This reminds me a time way back we were working for a customer which I considered to be a pretty decent customer. The project was using above average materials and products in price range and there was never a quibble in anything I quoted them from the first estimate through to a 1/2 doz change orders. Everything we do is fixed price and we don't break out labor vs materials.

They wanted some extra work done by our electrician and I simply asked the electrician to consult with them and handle it outside of our job between themselves.

A few days later Toward the end of our job the electrician was back on our job site doing the extra work for the customer when suddenly there was a huge screaming and yelling match going on between the customer and the electrician. (99% of it from the customer)
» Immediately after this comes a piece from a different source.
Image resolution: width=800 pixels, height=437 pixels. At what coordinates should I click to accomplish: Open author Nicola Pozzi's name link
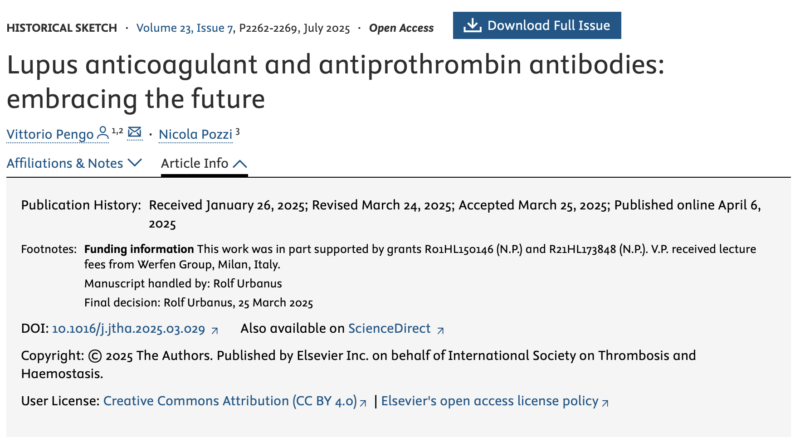196,133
Get this -- the electrician had to make a change to some materials due to the customers change of the scope of work they were doing, the electrician was getting an okay for a verbal change order by telling them they would need to run to the electrical store to get the new switches and that they didn't mark up the switches but they charge x amount an hour for running to get them.

The customer was going freak'n nuts over this hourly charge for parts running -- his basic reason was the electrician shouldn't be charging them for his time for switches -- I guess he thought they should have every switch made in the world on his truck?

Regardless, the interesting moral to the story was the electrician a non-mark up material guy, he believed in getting his money by charging hours for everything and doing everything by the hour.

Had he simply quoted the guy X amount of dollars for the job and then when it changed simply quoted him an additional add on charge for the new switches with enough money in it to cover his cost and more profit there would have been no problem.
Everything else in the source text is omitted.